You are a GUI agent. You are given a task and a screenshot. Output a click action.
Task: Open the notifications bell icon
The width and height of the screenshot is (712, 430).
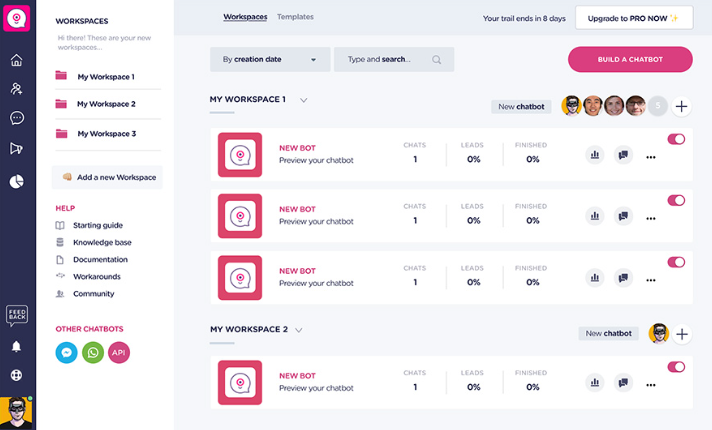[x=17, y=346]
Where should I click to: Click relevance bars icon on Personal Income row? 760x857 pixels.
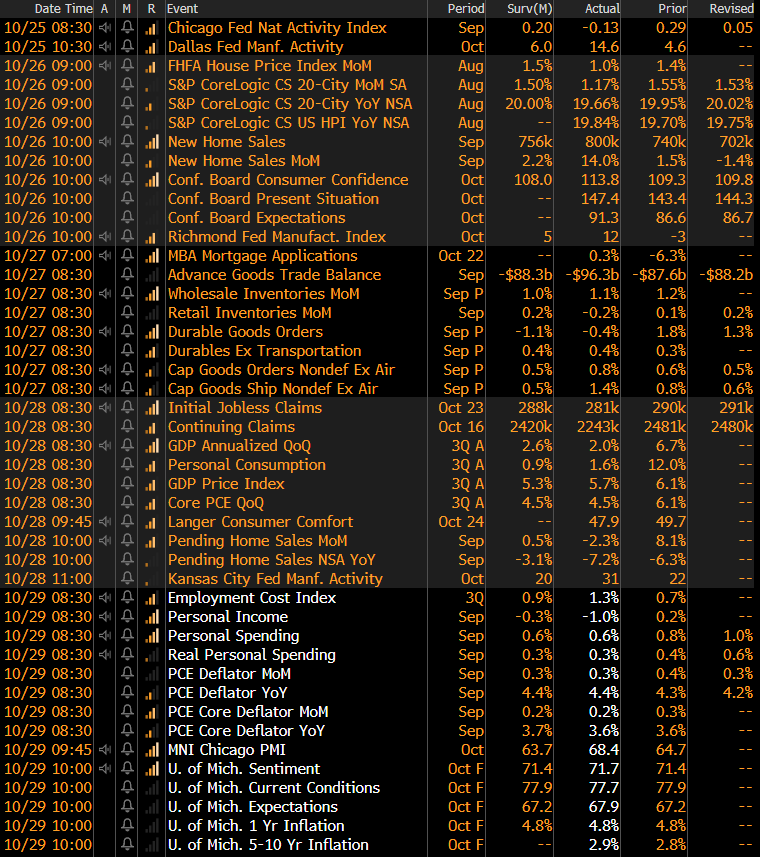pyautogui.click(x=151, y=617)
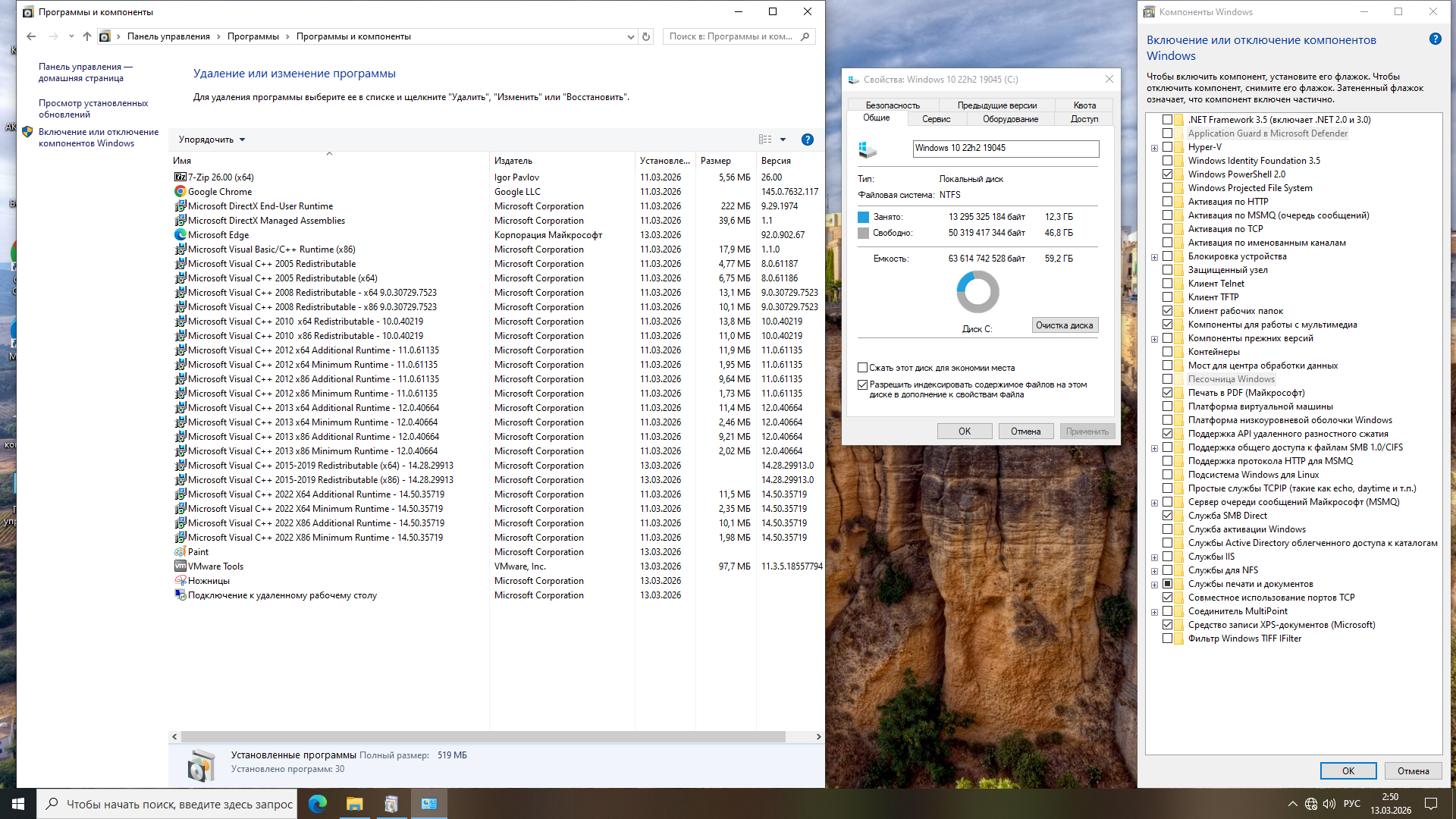Enable the Hyper-V checkbox
The width and height of the screenshot is (1456, 819).
pyautogui.click(x=1168, y=147)
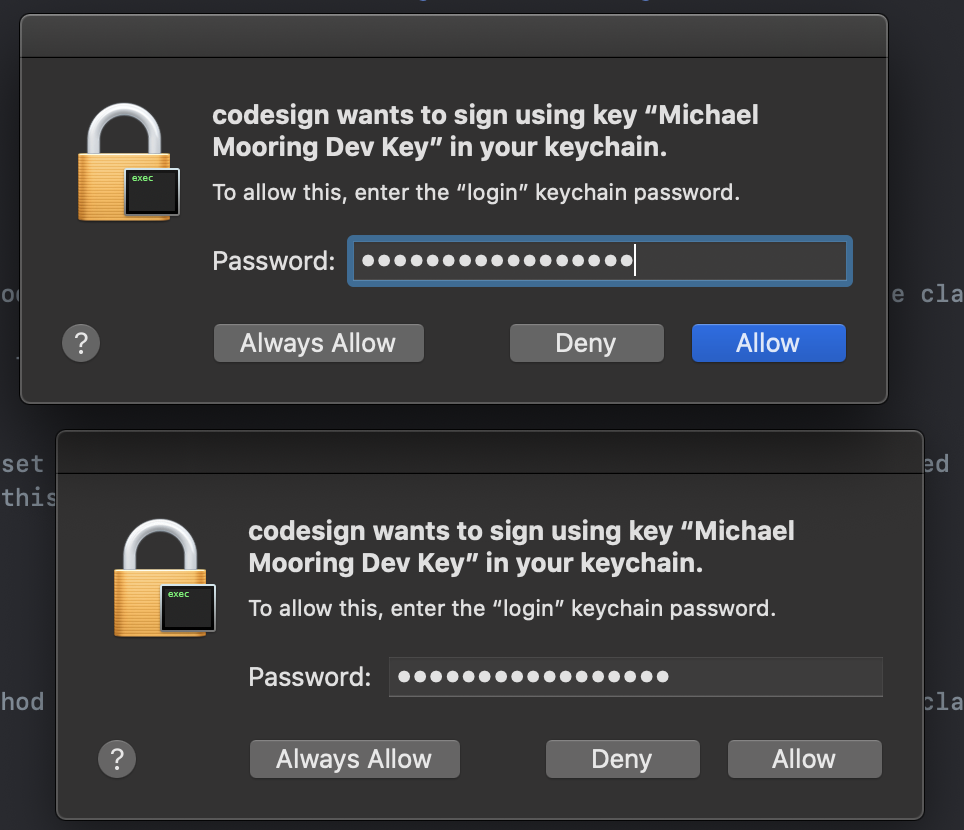
Task: Deny codesign request in the bottom dialog
Action: pos(622,759)
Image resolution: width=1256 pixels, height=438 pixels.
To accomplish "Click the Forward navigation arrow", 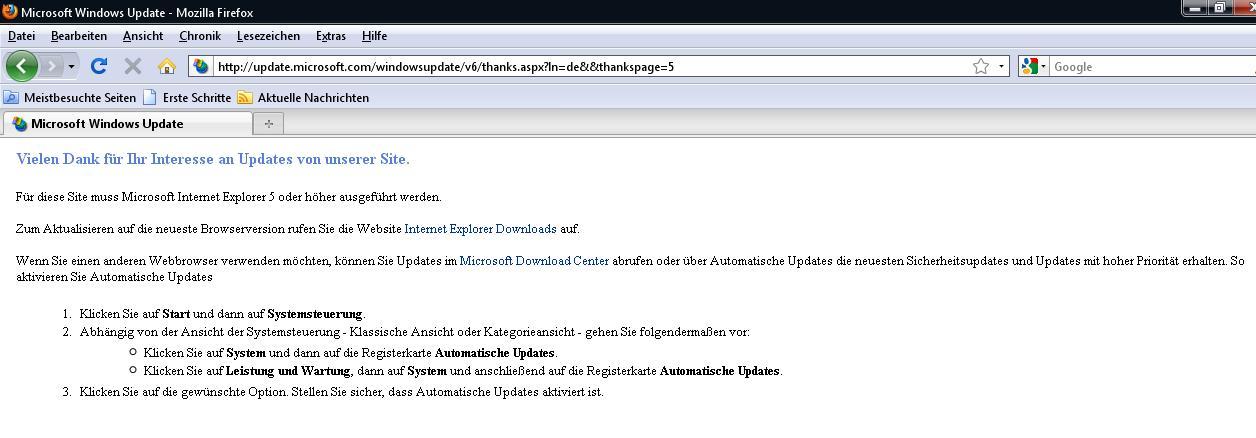I will coord(52,66).
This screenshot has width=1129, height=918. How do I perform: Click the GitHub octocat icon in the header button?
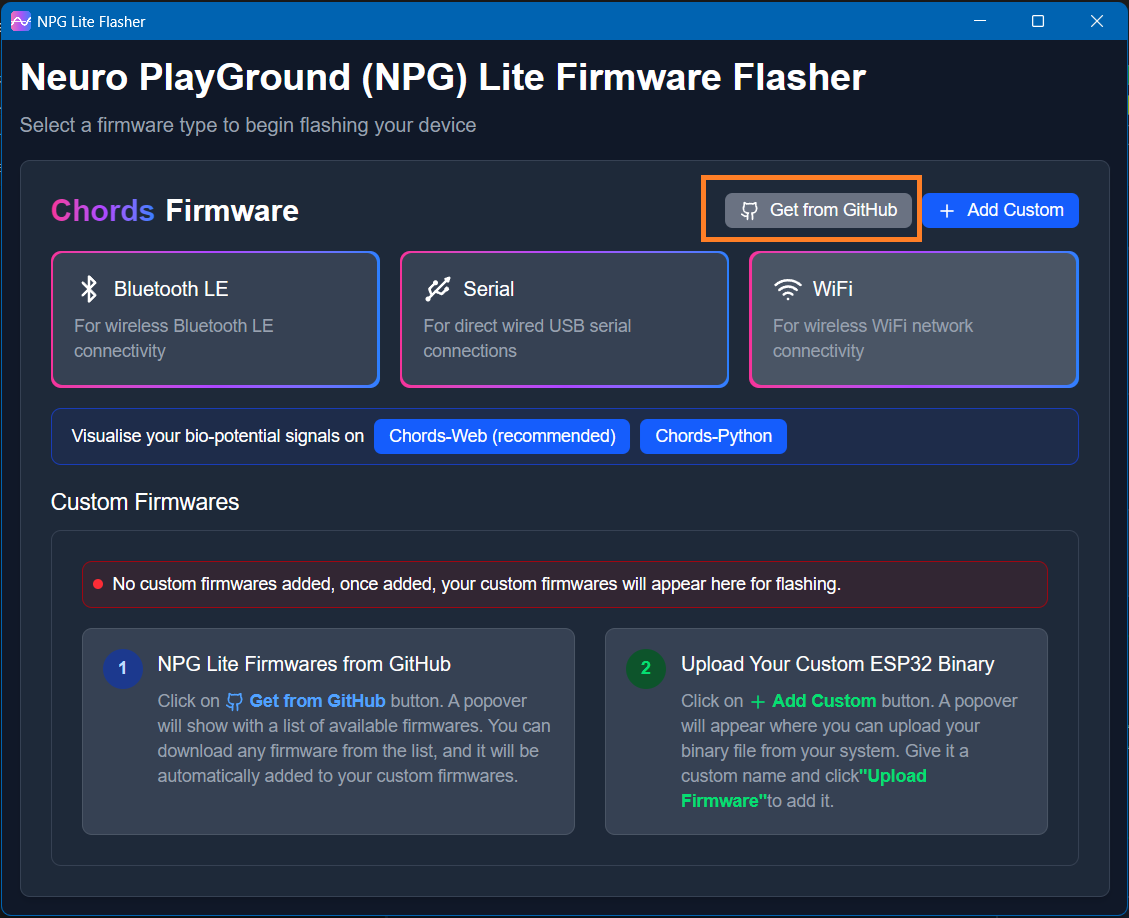(749, 211)
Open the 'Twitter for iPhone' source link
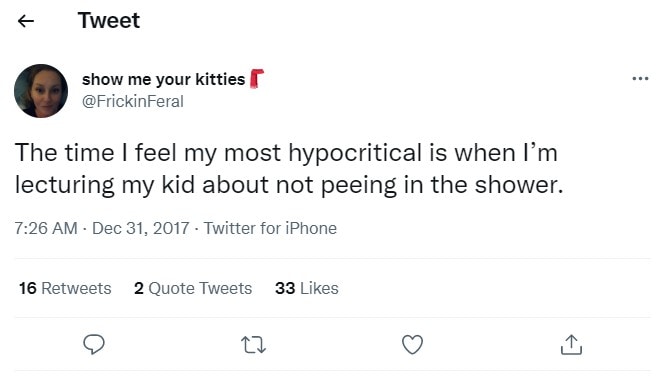This screenshot has height=381, width=667. tap(270, 228)
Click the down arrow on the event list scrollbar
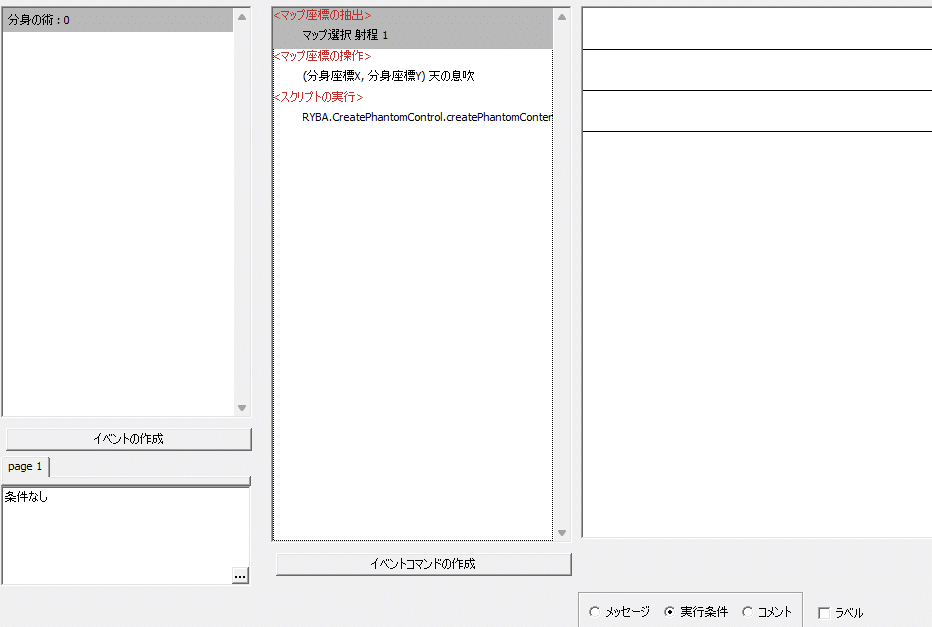932x627 pixels. tap(241, 407)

-.-.-

GIVEN REQUEST | Write out the data verbatim, beginning with the line that contains "This screenshot has width=1129, height=918." and continuing through the end of the data, and omit the pictures.

FINAL ANSWER |
This screenshot has width=1129, height=918. How do I perform: Click the GitHub octocat icon in the header button?
(749, 211)
Open the 'Twitter for iPhone' source link
This screenshot has height=381, width=667. tap(270, 228)
Click the down arrow on the event list scrollbar
932x627 pixels. tap(241, 407)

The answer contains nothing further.